American Council of Learned Societies
Occasional Paper No. 26



Changes in the Context for
Creating Knowledge


The Impact of Demographic and Social Changes
on Higher Education and the Creation of Knowledge

George Keller

The Paradigm Shift
Dennis O’Brien

THE PARADOXES OF TRANSNATIONAL LEARNING
Susanne Hoeber Rudolph


The Paradoxes of Transnational Learning

Susanne Hoeber Rudolph
University of Chicago

Stan Katz told me that I was expected to address the international dimension of the topic, “Knowledge for What (and for Whom)?”. Because sometime in the course of my remarks I will remind us that all knowledge is “situated,” let me start by situating myself with respect to this subject.

In my mode as scholar, I am a political scientist who likes comparisons, BIG comparisons, Weberian size comparisons at a civilizational level. As a teacher, I have been offering a course about South Asian civilization for more than 20 years, off and on. It is one of the five or six courses — African “civ,” East Asian “civ,” South Asian “civ,” and so forth — through which University of Chicago students fulfill the requirement that they must study a civilization. (I continue to use the term, civilization, in a provisional way despite its embarrassments: Who is civilized?
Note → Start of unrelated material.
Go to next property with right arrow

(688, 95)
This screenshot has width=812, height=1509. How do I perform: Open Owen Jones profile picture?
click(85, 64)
What is a civilization?) I have worked with my colleagues to adapt that course as its constituency, like that of other civilization courses, became populated in part by the South Asian diaspora. The young woman in the second row from Peoria is no longer named Jean Bullock but Vidya Ramaswami. I also direct a South Asia center where some 30 faculty members teach the languages and politics and society of the Indian subcontinent, and send some eight to ten Ph.D.s into the world each year, many as teachers of teachers, some as policy intellectuals in government and in NGOs.
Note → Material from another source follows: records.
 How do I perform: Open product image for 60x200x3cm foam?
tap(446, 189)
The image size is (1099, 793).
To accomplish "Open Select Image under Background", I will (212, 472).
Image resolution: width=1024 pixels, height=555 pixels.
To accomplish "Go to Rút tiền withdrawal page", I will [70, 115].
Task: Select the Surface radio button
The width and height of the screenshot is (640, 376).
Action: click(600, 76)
What justification do I have for such an enterprise? What warrants the kind of high intensity, deep knowledge, complex learning provided by an elaborate and not inexpensive “area” program at the undergraduate and graduate level? Let me try two justifications, one of the sort we are fond of telling Congressional representatives when Title VI of the National Education Act is up for renewal and they want to know why they should fund advanced Bengali classes with two students, and one of the sort I give when I am defending General Education as a humane enterprise.

I am going to locate one justification in the context of the contradictory trends of our decade, toward globalization on the one hand and localization on the other. The two feed each other. Globalization creates common languages, common concepts, common communities of praxis. It creates an expert brotherhood of computer specialists who can communicate with each other even when they do not speak the same language. It creates a normative and practical community of technicians, scientists, and leaders of non-governmental and activist organizations addressing common problems of the environment in Washington, Ahmedabad, and Geneva. We all know that the media are an important force in creating these transnational epistemes.

But lo and behold, transnational epistemes do not eliminate the regional and local. They may even strengthen them in ways both benign and malign. The world is full of partisans of local communities to whom globalization presents itself as a threat, as an augur of rootlessness. One might say that the reason the Ayatollah Khomeini wanted Salman Rushdie dead was not so much because of what he had to say about the prophet, but because he inspired in Khomeini and his people a fear of flying. Fear of the detachment from solid earth, from rooted culture. It is The Satanic Verses’s very cosmopolitanism, its heterogeneous complexity, its kaleidoscopic fragmenting and reassembling of transnational identities, that inspires the fear of flying, and the compensatory nostalgia for a simple, homogeneous, local reality, that is represented always to have been there — though of course it was not. One way, then, that the global feeds and intensifies the local is when those frightened by the unending frontiers and boundary-less arenas of the global project it as a safe haven.

On the other hand the world is also full of local communities that look out on the global as a promise and an encouragement. Indians in Peru and upper New York State as members of transnational organizations of oppressed peoples recognize each others’ common condition, learn approaches, and bring them home to adopt more effectively in local contexts. For them the global is not frightening but liberating. In either case, the local, contrary to what nostalgia insists upon, will not remain static but be recreated to correspond to the new world context. The global regenerates the local, though, to be sure, not the same local as before. An intimate and intense learning about a particular civilization is one of the ways to overcome the powerful propensity to believe the Other never changes, and to understand instead both the genealogies of the local and its transformations.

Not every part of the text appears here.